Bonnie: Good morning everybody. My name is Bonnie Gottlieb (phonetic) and I'm with NAREIT and I'm going to serve as moderator today for the presentation of Global Net Lease. I would like to introduce our speakers. We have Scott Bowman to my left who's president and CEO, and Tim Salvemini who's CFO.

Scott, take it away and then I'll ask a few questions and then open it up to the audience.

Scott: Great. Thanks, Bonnie, and thanks, everybody for joining us this morning. I think we'll start with a few just opening remarks, some background about GNL, and then we'll move on to your questions.

Global Net Lease or GNL listed on the New York Stock Exchange on June 2nd of 2015. Prior to that, it had built roughly 2-and-a-half billion dollar net lease portfolio, single tenant net least portfolio. Through the non-traded REIT sector raised roughly $1.7 billion, deployed, as I said, about 2-and-a-half billion dollars on a portfolio, and unlike many of our peers, looked at both the United States and Europe. As cap rates were tightening in the U.S. as you move from 2011 into 2012 and moving toward 2013, it was really clear that if you add a strategy to own high-quality assets that were strategically important to the tenant's operating business, long-duration leases to largely investment-grade tenants, the spread between cost of debt and your cap rate in the U.S. was getting very tight and we were focused on paying strong, stable distributions to our shareholders, and therefore we looked around the world to see where were markets that provided similar environments to the U.S. but still had a dislocation between financial and real estate markets in place. Those markets we found in northern Europe and we invested in the U.K., Germany, Netherlands, and Finland, all S&P, double-A-plus sovereign debt or above, all low unemployment, similar to the United States, all stable markets, strong liquidity, and strong business support with the governments.

Over the course of time, we completed the investment in late 2014, and in early 2015 we engaged Barclays as a strategic advisor to evaluation for the independent directors of our board and our board is chaired by an independent director and 75% of our directors are independent, and with Barclays' advice, the board or the special committee evaluated numerous types of strategic options sales, mergers, listings listing in the U.S. versus Europe, et cetera, and made the determination that the best opportunity for the GNL shareholder was to list in the U.S. and we listed on the New York Stock Exchange, as I said, in June 2nd of 2015. In November we were added into the RMZ or the MSCI, and we believe, just staying on the subject of inclusion trades, we'll know tomorrow, but we believe it's likely that we will go into the next index on June 24th, which is the Russell 2000, and we believe that will be depending on what banker you talk to. Some were between 7-and-a-half and 9-and-a-half percent of our free float, or somewhere between 13 and 16 million shares will be traded as a result of that inclusion trade.

It's important to think about where GNL is today and what is GNL's point of difference. I'll start with the quality of our portfolio.

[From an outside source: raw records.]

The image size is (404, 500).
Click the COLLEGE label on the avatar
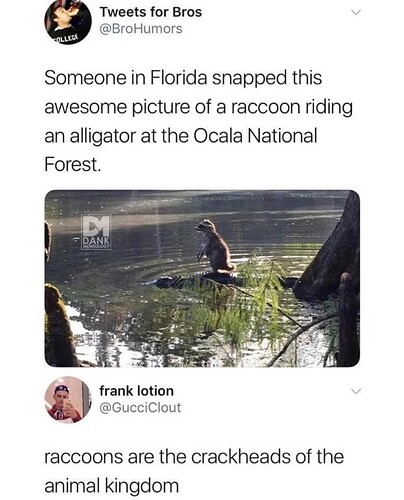[66, 39]
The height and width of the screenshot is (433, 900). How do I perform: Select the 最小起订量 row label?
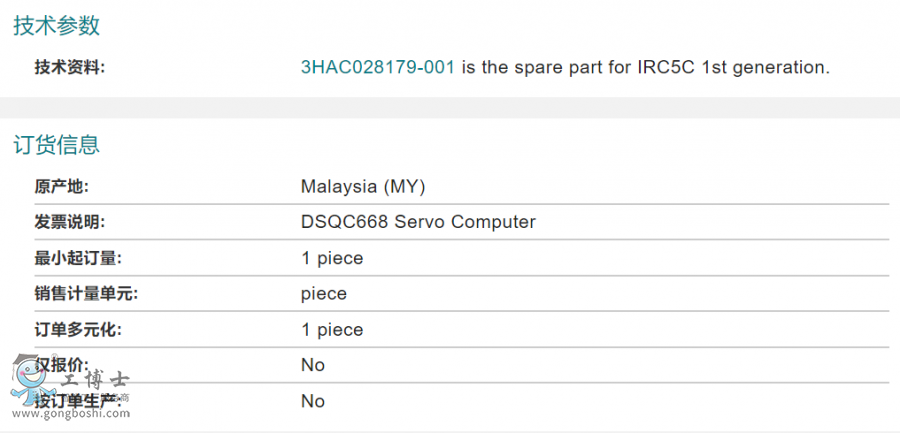79,258
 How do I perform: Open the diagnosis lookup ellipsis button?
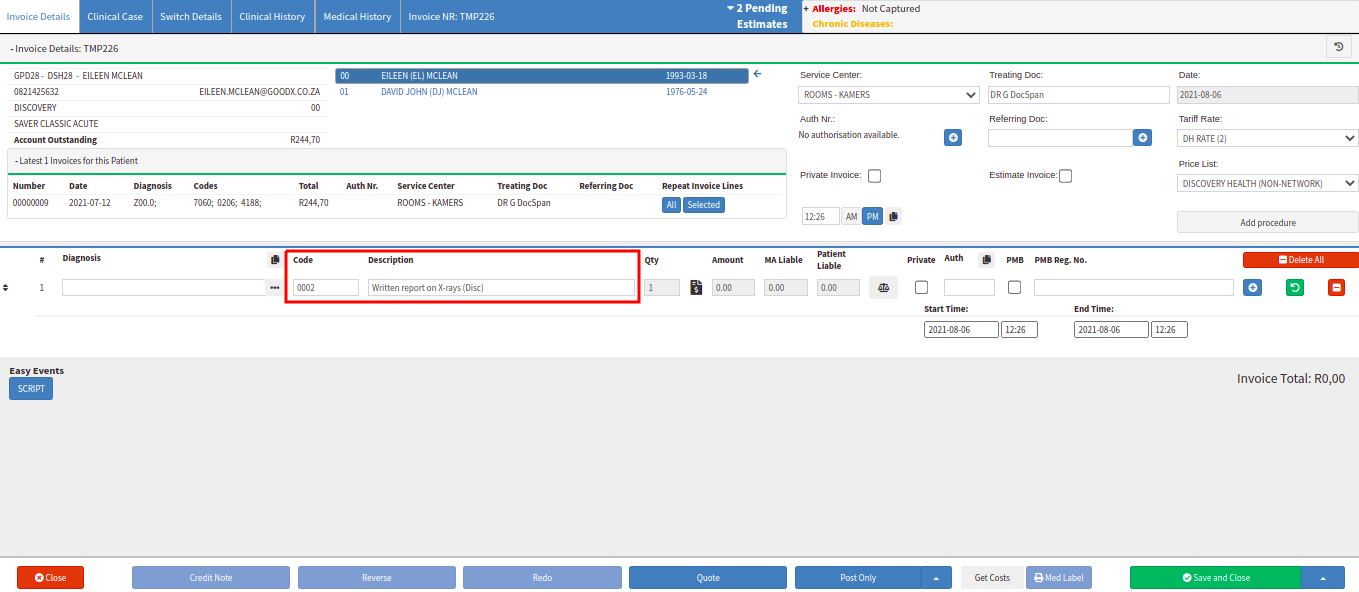[x=274, y=288]
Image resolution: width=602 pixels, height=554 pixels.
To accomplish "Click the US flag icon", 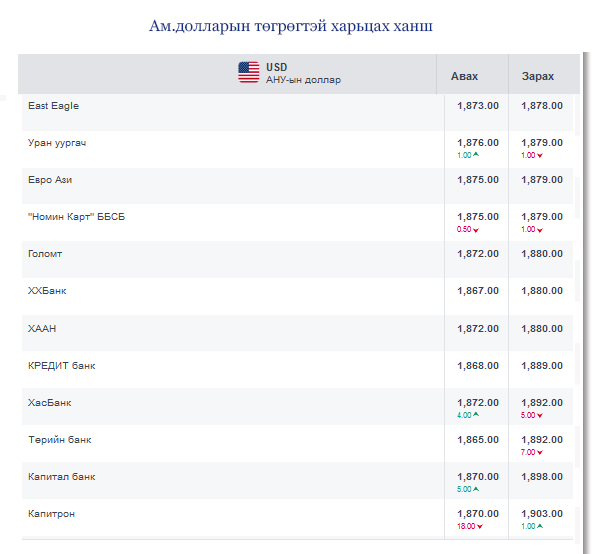I will 248,72.
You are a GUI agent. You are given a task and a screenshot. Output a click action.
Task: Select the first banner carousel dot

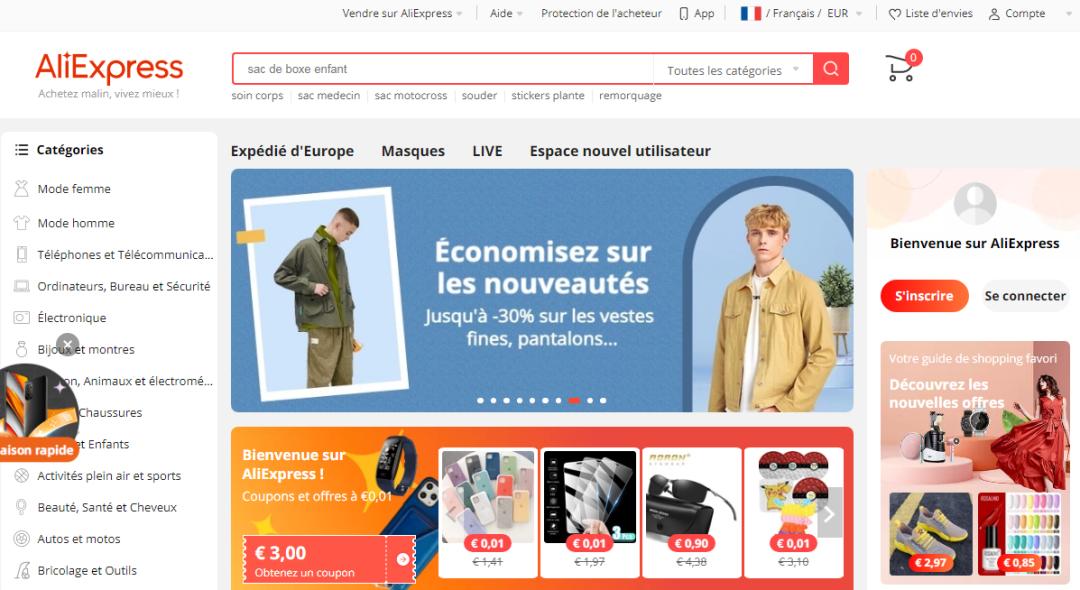click(480, 401)
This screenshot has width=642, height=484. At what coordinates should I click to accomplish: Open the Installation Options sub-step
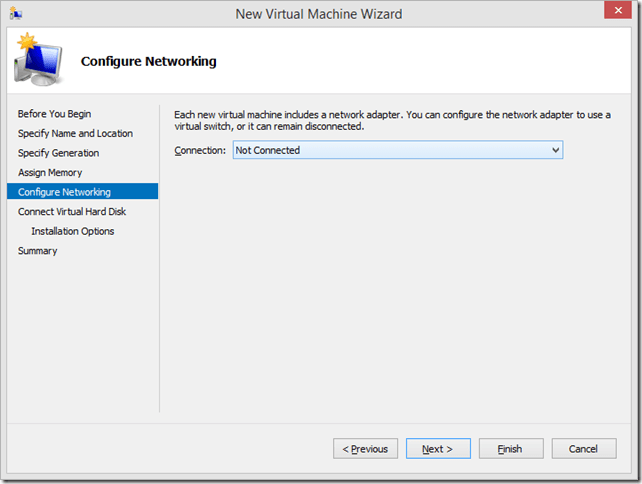(x=72, y=231)
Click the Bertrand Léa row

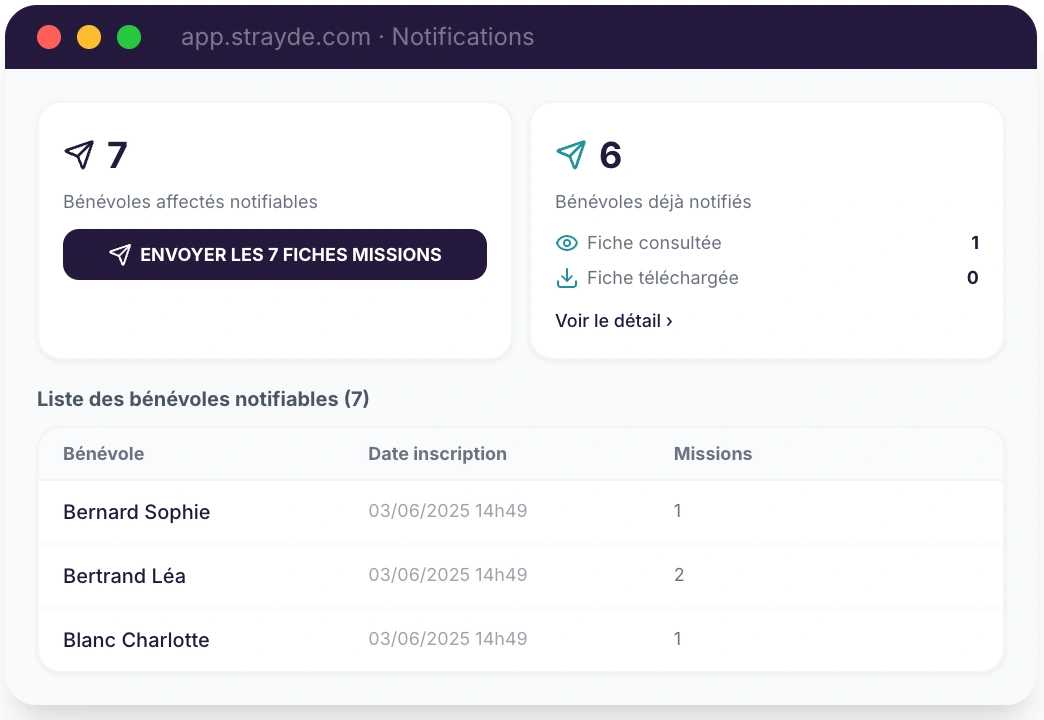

As I said, when we were looking at how to structure GNL and where GNL would be and the determination to invest both in the U.S. and in Europe, part of that decision was made on where we could effective invest in high-quality assets, high-quality tenants on long-duration leases, and still be able to maintain an effective spread to support a stable income to our investors, and the portfolio we actually have built over the last three-plus years mirrors that. We have 11 years average remaining lease duration today. We don't have a lease that turns before 2020 and 2021 and 2022, less than 5% of our lease turn. We have 100% occupancy, we're 72% investment-grade tenancy, and if you look at our tenants, both in the U.S. and Europe, it's like a who's who in terms of very high-quality companies, both in the U.S. and Europe, including the U.S. government and entities controlled by foreign governments, as well, such as Vian (phonetic) airport facilities at the Helsinki Airport for Finnair, which is over 60% owned by the S&P AAA Finnish government. It includes their primary hanger and vehicle maintenance facilities and pilot training facilities.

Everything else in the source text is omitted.